**WORK TO BE COMPLETED**
Look for the line containing "5月 (340, 957)" in the records below. Then output it and all the lines that follow, exactly and without any others.

Saved data entries:
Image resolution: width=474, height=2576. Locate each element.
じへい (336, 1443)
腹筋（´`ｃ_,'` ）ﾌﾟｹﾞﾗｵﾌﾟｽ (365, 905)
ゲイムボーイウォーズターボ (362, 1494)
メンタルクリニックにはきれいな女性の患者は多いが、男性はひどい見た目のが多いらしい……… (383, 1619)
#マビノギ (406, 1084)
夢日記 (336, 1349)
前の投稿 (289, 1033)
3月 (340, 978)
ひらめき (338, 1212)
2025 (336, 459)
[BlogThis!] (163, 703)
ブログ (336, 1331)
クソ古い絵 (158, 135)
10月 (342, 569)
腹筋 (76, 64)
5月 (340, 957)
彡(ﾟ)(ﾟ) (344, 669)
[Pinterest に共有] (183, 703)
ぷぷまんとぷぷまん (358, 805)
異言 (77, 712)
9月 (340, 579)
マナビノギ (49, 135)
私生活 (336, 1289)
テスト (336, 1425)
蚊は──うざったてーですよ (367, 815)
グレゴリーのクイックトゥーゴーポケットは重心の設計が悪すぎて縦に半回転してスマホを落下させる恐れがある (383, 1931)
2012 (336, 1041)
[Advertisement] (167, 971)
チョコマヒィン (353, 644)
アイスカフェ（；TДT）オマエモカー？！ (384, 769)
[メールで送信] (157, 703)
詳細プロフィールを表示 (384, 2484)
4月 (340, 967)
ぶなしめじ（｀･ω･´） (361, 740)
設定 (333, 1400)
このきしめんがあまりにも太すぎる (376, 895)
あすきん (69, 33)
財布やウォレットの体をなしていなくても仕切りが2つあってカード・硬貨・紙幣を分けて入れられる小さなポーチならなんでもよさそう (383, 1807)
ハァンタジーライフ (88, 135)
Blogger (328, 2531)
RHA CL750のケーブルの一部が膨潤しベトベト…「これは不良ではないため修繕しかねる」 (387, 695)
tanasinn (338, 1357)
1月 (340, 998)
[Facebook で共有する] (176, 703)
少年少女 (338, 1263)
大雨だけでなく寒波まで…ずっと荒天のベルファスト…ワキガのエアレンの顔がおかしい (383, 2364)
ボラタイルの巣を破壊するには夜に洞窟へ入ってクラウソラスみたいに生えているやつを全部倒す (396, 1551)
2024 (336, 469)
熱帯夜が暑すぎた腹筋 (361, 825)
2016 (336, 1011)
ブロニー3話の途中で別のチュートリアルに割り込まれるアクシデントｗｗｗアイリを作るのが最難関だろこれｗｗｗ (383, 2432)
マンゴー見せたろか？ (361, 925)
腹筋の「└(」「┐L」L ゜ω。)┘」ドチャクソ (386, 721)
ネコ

**WRITTEN SOLUTION**
5月 (340, 957)
彡(ﾟ)(ﾟ) (344, 669)
[Pinterest に共有] (183, 703)
ぷぷまんとぷぷまん (358, 805)
異言 (77, 712)
9月 (340, 579)
マナビノギ (49, 135)
私生活 (336, 1289)
テスト (336, 1425)
蚊は──うざったてーですよ (367, 815)
グレゴリーのクイックトゥーゴーポケットは重心の設計が悪すぎて縦に半回転してスマホを落下させる恐れがある (383, 1931)
2012 (336, 1041)
[Advertisement] (167, 971)
チョコマヒィン (353, 644)
アイスカフェ（；TДT）オマエモカー？！ (384, 769)
[メールで送信] (157, 703)
詳細プロフィールを表示 (384, 2484)
4月 (340, 967)
ぶなしめじ（｀･ω･´） (361, 740)
設定 (333, 1400)
このきしめんがあまりにも太すぎる (376, 895)
あすきん (69, 33)
財布やウォレットの体をなしていなくても仕切りが2つあってカード・硬貨・紙幣を分けて入れられる小さなポーチならなんでもよさそう (383, 1807)
ハァンタジーライフ (88, 135)
Blogger (328, 2531)
RHA CL750のケーブルの一部が膨潤しベトベト…「これは不良ではないため修繕しかねる」 (387, 695)
tanasinn (338, 1357)
1月 (340, 998)
[Facebook で共有する] (176, 703)
少年少女 (338, 1263)
大雨だけでなく寒波まで…ずっと荒天のベルファスト…ワキガのエアレンの顔がおかしい (383, 2364)
ボラタイルの巣を破壊するには夜に洞窟へ入ってクラウソラスみたいに生えているやつを全部倒す (396, 1551)
2024 (336, 469)
熱帯夜が暑すぎた腹筋 (361, 825)
2016 (336, 1011)
ブロニー3話の途中で別のチュートリアルに割り込まれるアクシデントｗｗｗアイリを作るのが最難関だろこれｗｗｗ (383, 2432)
マンゴー見せたろか？ (361, 925)
腹筋の「└(」「┐L」L ゜ω。)┘」ドチャクソ (386, 721)
ネコ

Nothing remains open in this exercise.